=== WHAT YOU NEED TO DO ===
Write out the items as a numbered list, beginning with the line containing "Given: Open the Por Tonelada tab" and continuing through the line containing "will (1262, 703).", skipping any blank lines.

═══ EXTRACTED ENTRIES ═══

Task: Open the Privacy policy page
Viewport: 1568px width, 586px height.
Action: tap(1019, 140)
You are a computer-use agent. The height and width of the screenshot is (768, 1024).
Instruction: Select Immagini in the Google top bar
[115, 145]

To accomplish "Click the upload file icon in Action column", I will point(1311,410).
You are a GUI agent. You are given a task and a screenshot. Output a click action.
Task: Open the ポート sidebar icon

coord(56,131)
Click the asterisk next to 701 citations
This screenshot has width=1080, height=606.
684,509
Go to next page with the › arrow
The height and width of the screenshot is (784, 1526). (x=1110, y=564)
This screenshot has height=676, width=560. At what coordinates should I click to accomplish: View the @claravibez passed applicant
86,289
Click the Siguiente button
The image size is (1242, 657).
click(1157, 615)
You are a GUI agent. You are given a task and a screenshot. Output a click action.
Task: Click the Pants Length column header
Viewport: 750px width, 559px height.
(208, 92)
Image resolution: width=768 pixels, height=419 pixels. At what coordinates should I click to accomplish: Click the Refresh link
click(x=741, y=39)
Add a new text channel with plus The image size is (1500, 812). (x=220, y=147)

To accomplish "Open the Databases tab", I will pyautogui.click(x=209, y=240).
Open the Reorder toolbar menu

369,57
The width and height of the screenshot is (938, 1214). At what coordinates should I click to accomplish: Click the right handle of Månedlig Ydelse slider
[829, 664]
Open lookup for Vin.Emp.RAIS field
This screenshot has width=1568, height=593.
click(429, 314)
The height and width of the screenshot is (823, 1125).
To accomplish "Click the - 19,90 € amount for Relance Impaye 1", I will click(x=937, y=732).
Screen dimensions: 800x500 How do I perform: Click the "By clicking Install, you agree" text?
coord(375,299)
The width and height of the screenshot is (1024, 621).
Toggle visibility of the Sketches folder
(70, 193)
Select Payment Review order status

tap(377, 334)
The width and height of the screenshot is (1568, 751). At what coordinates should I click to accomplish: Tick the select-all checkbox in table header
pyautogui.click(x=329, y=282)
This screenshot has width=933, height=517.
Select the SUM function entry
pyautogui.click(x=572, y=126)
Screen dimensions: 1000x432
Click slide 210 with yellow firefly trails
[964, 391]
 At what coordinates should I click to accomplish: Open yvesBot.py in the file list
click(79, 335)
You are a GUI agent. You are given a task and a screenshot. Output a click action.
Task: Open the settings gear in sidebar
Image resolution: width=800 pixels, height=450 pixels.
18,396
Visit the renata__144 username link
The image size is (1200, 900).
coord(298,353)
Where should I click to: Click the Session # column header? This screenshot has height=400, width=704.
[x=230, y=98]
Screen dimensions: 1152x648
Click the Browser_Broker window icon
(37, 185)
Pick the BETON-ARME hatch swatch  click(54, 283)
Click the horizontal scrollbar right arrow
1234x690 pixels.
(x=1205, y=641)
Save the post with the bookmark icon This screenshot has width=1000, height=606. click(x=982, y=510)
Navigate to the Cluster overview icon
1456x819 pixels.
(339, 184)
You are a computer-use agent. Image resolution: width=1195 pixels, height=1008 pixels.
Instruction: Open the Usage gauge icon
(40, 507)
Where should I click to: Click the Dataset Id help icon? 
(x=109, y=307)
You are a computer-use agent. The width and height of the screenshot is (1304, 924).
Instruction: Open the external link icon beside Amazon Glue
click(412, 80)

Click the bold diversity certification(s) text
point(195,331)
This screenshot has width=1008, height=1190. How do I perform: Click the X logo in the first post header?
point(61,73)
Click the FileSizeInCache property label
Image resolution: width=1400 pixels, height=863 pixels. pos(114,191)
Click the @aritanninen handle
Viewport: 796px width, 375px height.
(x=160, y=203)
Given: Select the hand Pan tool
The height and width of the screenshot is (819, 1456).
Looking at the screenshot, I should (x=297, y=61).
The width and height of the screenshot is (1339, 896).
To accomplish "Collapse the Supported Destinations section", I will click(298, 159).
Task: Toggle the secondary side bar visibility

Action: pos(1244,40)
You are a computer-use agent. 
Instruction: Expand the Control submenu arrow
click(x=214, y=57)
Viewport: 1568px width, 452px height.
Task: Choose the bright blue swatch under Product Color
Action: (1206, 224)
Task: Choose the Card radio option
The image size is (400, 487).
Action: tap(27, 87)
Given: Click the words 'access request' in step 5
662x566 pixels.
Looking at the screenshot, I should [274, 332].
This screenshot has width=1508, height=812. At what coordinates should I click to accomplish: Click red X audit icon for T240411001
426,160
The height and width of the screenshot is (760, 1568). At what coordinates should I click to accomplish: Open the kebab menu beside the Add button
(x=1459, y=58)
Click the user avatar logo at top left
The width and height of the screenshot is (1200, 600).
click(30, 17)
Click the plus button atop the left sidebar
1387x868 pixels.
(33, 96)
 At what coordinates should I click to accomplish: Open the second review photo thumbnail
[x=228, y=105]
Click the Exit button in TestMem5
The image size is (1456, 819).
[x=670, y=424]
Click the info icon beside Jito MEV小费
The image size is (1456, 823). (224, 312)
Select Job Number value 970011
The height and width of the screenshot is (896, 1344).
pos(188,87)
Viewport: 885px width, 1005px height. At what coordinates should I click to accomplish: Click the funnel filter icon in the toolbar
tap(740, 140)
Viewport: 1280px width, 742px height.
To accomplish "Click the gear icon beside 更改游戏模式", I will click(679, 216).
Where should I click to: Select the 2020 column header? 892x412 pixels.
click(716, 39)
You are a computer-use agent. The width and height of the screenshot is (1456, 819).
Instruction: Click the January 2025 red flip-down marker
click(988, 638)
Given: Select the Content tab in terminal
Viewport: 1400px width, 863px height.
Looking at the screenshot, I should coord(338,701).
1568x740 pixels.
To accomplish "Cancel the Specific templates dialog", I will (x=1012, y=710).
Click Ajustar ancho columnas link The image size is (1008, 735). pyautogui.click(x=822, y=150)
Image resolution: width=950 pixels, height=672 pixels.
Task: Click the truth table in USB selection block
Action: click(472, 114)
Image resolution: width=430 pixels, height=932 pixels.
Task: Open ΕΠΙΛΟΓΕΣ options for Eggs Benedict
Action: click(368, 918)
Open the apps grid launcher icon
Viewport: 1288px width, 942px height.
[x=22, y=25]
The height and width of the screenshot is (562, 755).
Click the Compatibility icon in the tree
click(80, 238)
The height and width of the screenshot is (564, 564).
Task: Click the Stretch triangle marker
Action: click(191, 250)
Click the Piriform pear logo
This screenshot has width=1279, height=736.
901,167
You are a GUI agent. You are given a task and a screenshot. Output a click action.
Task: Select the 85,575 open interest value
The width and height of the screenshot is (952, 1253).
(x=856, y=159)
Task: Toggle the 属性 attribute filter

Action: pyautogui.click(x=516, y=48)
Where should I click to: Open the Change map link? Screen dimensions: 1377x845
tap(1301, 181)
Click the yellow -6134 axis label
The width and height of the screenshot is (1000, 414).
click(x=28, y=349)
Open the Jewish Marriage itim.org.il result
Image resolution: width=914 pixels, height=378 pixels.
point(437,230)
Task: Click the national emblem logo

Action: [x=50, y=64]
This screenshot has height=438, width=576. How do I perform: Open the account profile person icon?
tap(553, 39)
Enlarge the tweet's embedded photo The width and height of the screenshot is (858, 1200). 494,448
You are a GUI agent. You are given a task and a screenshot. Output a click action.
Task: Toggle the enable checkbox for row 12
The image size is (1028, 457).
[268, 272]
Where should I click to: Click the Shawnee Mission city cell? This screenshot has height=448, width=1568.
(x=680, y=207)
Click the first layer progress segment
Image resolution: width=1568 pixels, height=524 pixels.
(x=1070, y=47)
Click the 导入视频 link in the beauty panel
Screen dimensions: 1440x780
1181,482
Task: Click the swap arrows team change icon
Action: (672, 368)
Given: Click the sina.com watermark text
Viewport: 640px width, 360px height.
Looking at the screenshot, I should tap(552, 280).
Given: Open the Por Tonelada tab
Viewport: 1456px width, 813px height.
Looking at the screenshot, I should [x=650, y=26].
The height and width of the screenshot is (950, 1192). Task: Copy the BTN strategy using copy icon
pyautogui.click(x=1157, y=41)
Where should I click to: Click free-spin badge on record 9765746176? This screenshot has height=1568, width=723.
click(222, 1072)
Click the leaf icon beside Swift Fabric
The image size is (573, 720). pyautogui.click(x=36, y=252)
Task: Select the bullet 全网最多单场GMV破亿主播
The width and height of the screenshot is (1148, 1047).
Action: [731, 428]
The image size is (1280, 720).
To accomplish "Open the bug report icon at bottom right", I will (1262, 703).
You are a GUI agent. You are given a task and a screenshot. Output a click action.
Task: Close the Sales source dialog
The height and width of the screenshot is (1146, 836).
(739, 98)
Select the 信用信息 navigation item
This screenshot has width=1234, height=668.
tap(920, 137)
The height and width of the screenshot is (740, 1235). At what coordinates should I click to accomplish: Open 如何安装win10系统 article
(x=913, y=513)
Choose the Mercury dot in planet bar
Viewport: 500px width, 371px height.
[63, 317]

═══

=== EXERCISE RESPONSE ===
1. Given: Open the Por Tonelada tab
2. Viewport: 1456px width, 813px height.
3. Looking at the screenshot, I should [x=650, y=26].
4. The height and width of the screenshot is (950, 1192). Task: Copy the BTN strategy using copy icon
5. pyautogui.click(x=1157, y=41)
6. Where should I click to: Click free-spin badge on record 9765746176? This screenshot has height=1568, width=723.
7. click(222, 1072)
8. Click the leaf icon beside Swift Fabric
9. The image size is (573, 720). pyautogui.click(x=36, y=252)
10. Task: Select the bullet 全网最多单场GMV破亿主播
11. The width and height of the screenshot is (1148, 1047).
12. Action: [731, 428]
13. The image size is (1280, 720).
14. To accomplish "Open the bug report icon at bottom right", I will (1262, 703).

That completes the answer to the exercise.